PASSAGE TO READ:
Indian American VP-elect is first number two to get the designation.
Time magazine has named President-elect Joe Biden and his Indian American deputy Kamala Harris 2020’s Person of the Year saying “the Biden-Harris ticket represents something historic.”
Daughter of an Indian mother and a Jamaican father, Harris is not only the country’s first female, first Black and first South Asian vice president-elect, but also the first number two to get the designation.
Time’s choice to name Biden and Harris over Trump, who was also shortlisted, marks the first time a president-elect and vice president-elect have appeared together on a Person of the Year cover.
“The Biden-Harris ticket represents something historic,” Time tweeted announcing its choice. “Person of the Year is not just about the year that was, but about where we’re headed.”
“For changing the American story, for showing that the forces of empathy are greater than the furies of division, for sharing a vision of healing in a grieving world, Joe Biden and Kamala Harris are TIME’s 2020 Person of the Year,” wrote the magazine’s Editor-in-Chief Edward Felsenthal.
READ: Indian American Gitanjali Rao is Time’s first ‘Kid of the Year’ (December 4, 2020)
“Every elected President since FDR has at some point during his term been a Person of the Year, nearly a dozen of those in a presidential election year. This is the first time we have included a Vice President,” he noted.
“If Donald Trump was a force for disruption and division over the past four years, Biden and Harris show where the nation is heading: a blend of ethnicities, lived experiences and world views that must find a way forward together if the American experiment is to survive,” he wrote.
“I will be the first, but I will not be the last,” Harris told TIME. “And that’s about legacy, that’s about creating a pathway, that’s about leaving the door more open than it was when you walked in.”

WHAT YOU SHOULD DO: Which people does the article on Time's 2020 Person of the Year mention by name? The lines that come next are drawn from a different source.

RECORDED DATA:

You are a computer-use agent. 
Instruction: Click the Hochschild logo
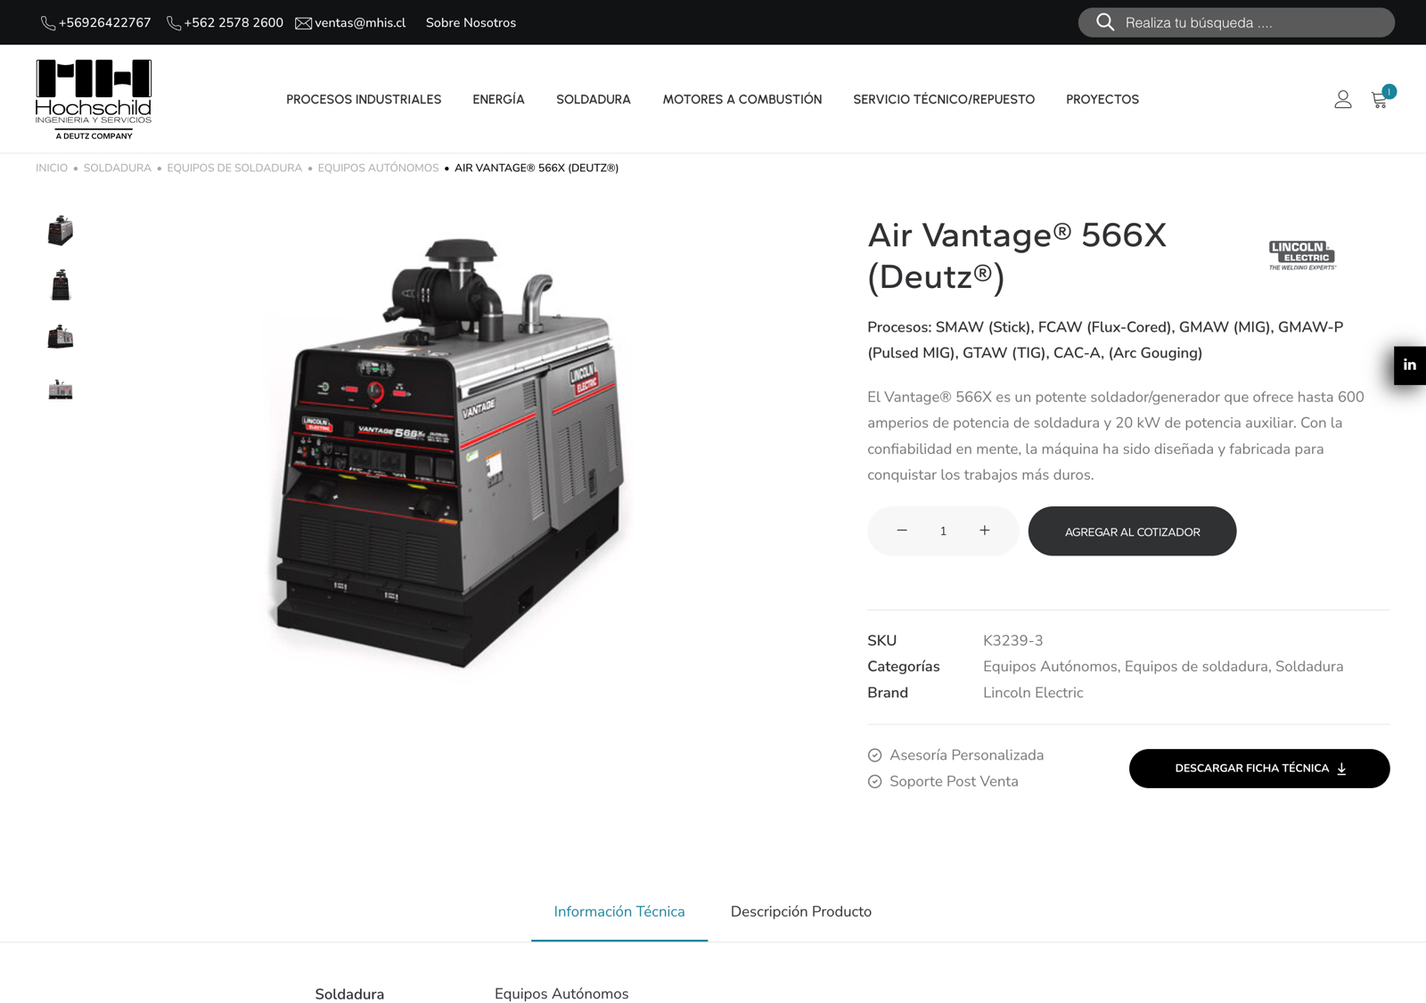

RESULT FOR THIS EXERCISE:
- Joe Biden
- Kamala Harris
- Donald Trump
- Gitanjali Rao
- Edward Felsenthal
- FDR